Uma roda de conversa online, enriquecida por experiências concretas a partir de diferentes territórios e perspectivas dos diversos povos indígenas e comunidades tradicionais do Brasil. Assim foi o webinar de lançamento da publicação Povos indígenas e comunidades tradicionais como referências para soluções climáticas justas: a experiência do Fundo Brasil, que ocorreu na quinta-feira, 19 de setembro.
A publicação traz exemplos concretos de como esses povos e comunidades estão criando e implementando soluções locais de promoção de justiça climática. São iniciativas para garantia de direitos territoriais e manutenção dos modos de vida, que têm como resultados redução de invasões, permanência no território, recuperação de biodiversidade e mobilização comunitária, entre outros.
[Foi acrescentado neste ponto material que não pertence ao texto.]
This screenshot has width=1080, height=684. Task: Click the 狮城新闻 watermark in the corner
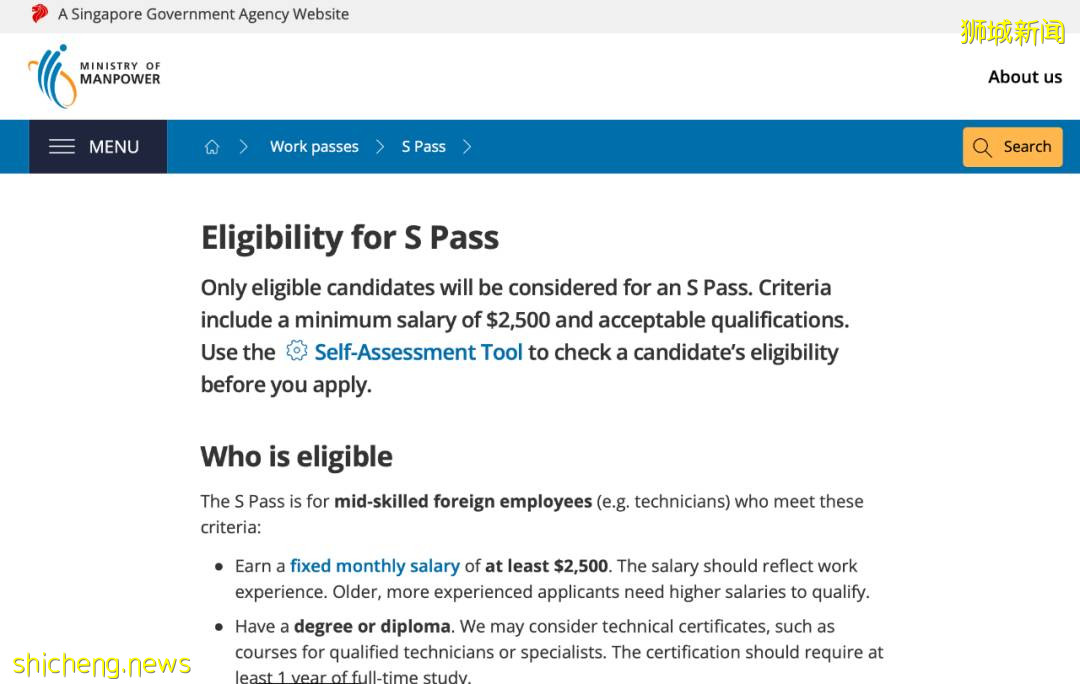(x=1012, y=32)
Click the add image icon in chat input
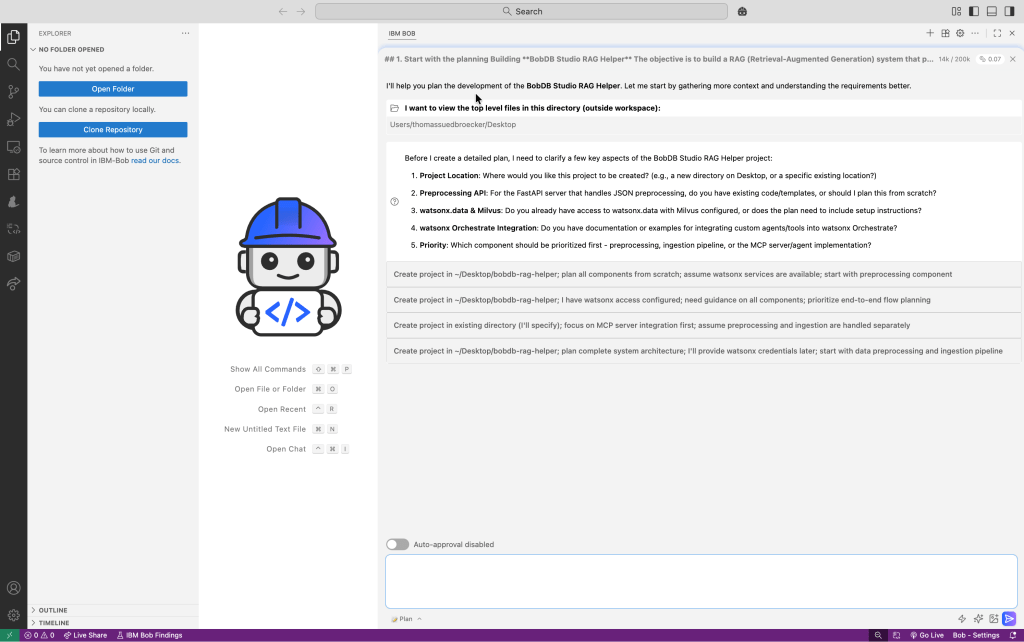The image size is (1024, 642). click(x=994, y=619)
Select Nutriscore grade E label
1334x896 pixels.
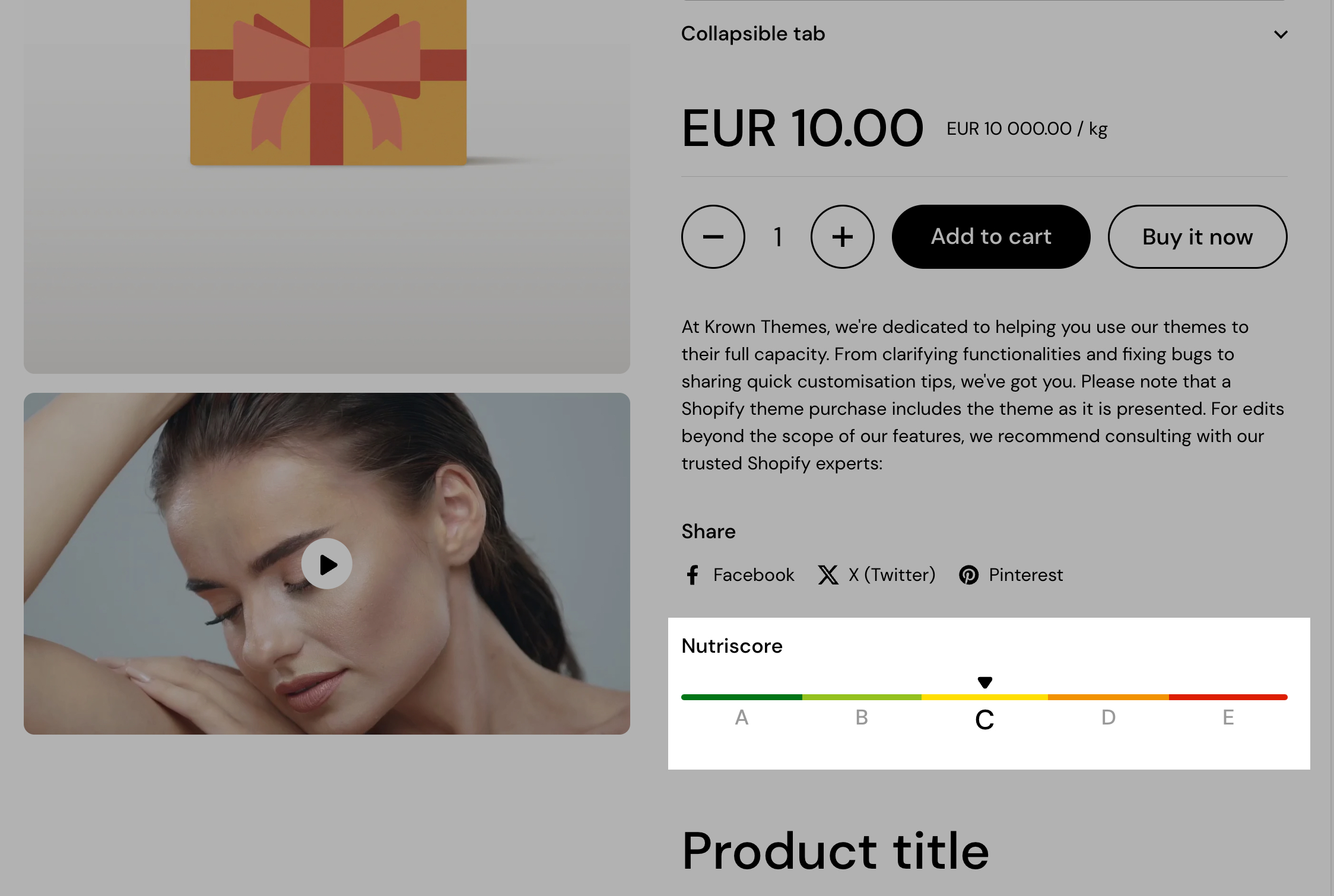tap(1228, 718)
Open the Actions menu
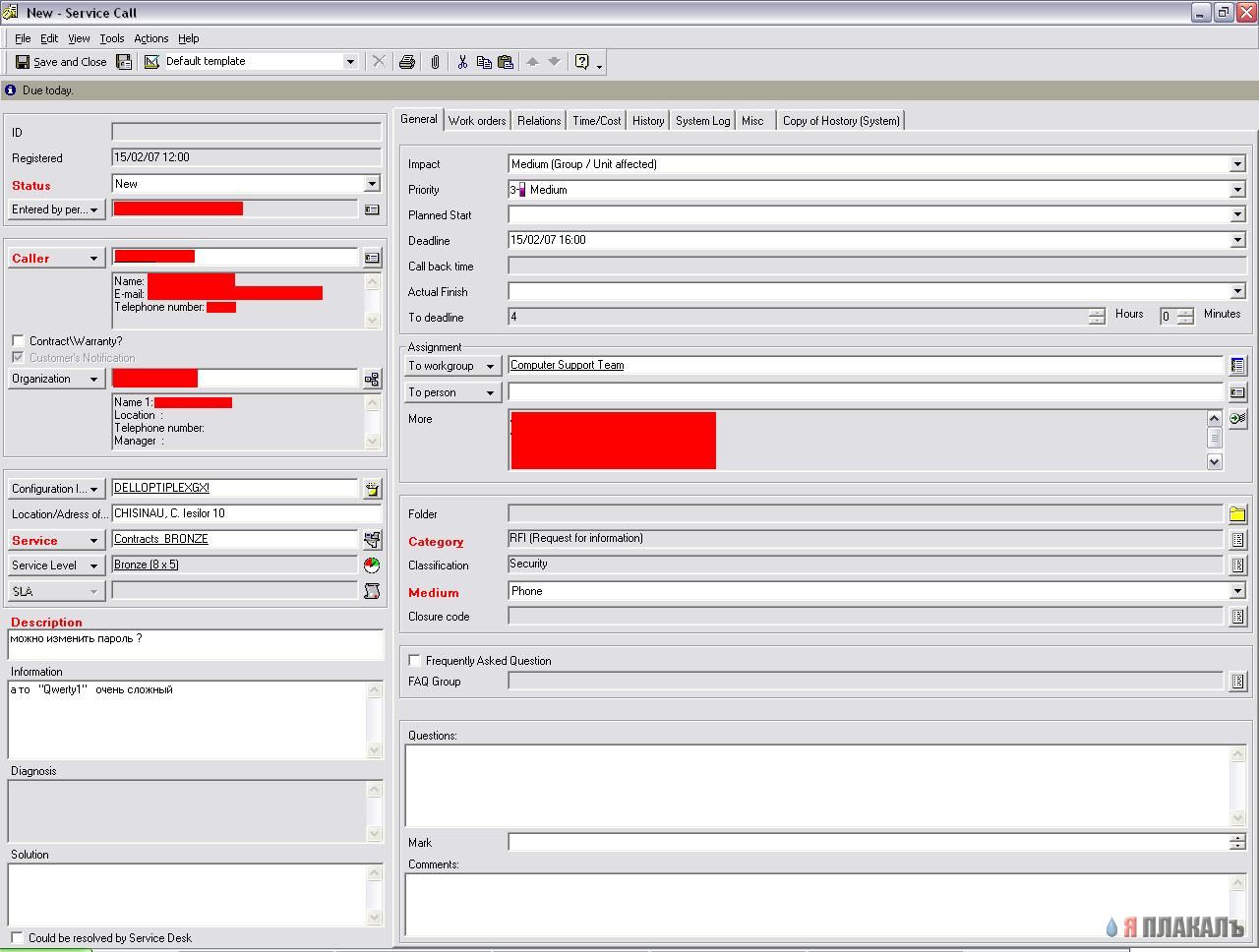The image size is (1259, 952). (151, 38)
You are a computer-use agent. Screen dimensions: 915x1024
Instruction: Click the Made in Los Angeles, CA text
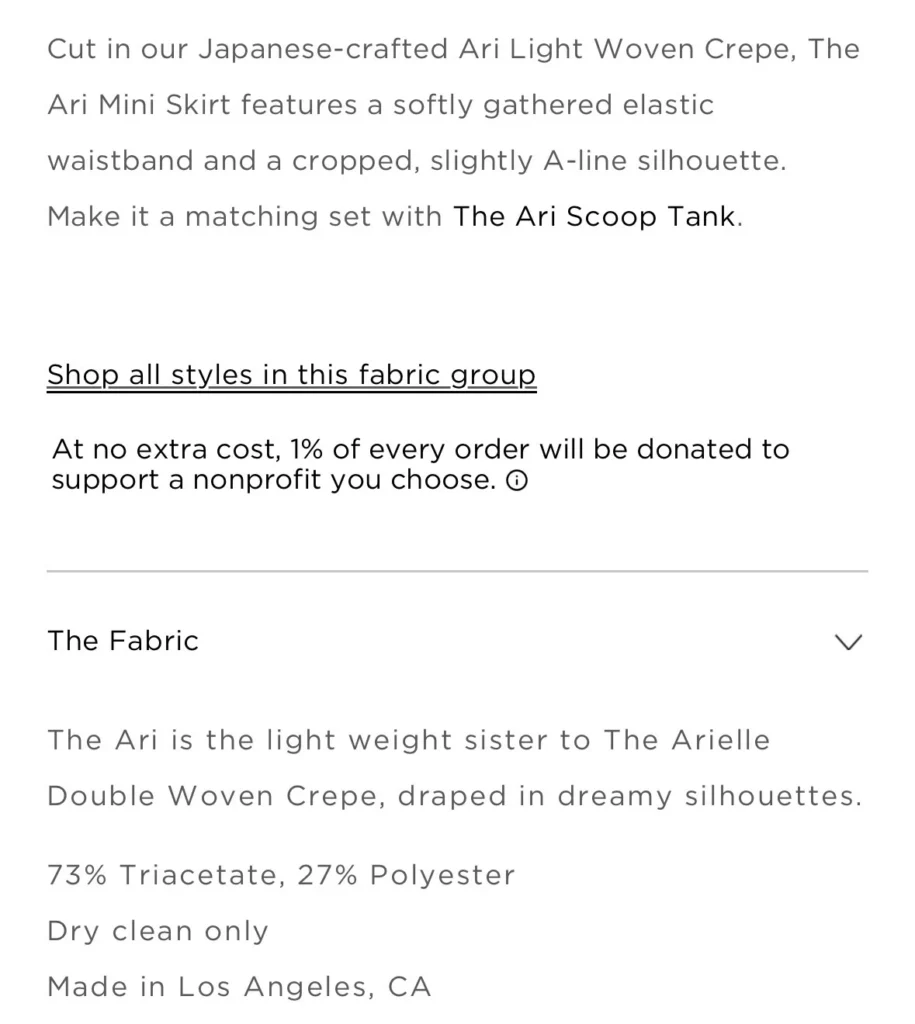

Também reflete sobre o papel da filantropia na promoção de justiça climática, a partir da trajetória do Fundo Brasil de Direitos Humanos. E conta em detalhes a criação da linha Raízes – Fundo de Justiça Climática para Povos Indígenas e Comunidades Tradicionais.
No debate online, o Fundo Brasil de Direitos Humanos trouxe lideranças de comunidades tradicionais e de povos indígenas cujas histórias são contadas na publicação. O material pode ser baixado em português e em inglês.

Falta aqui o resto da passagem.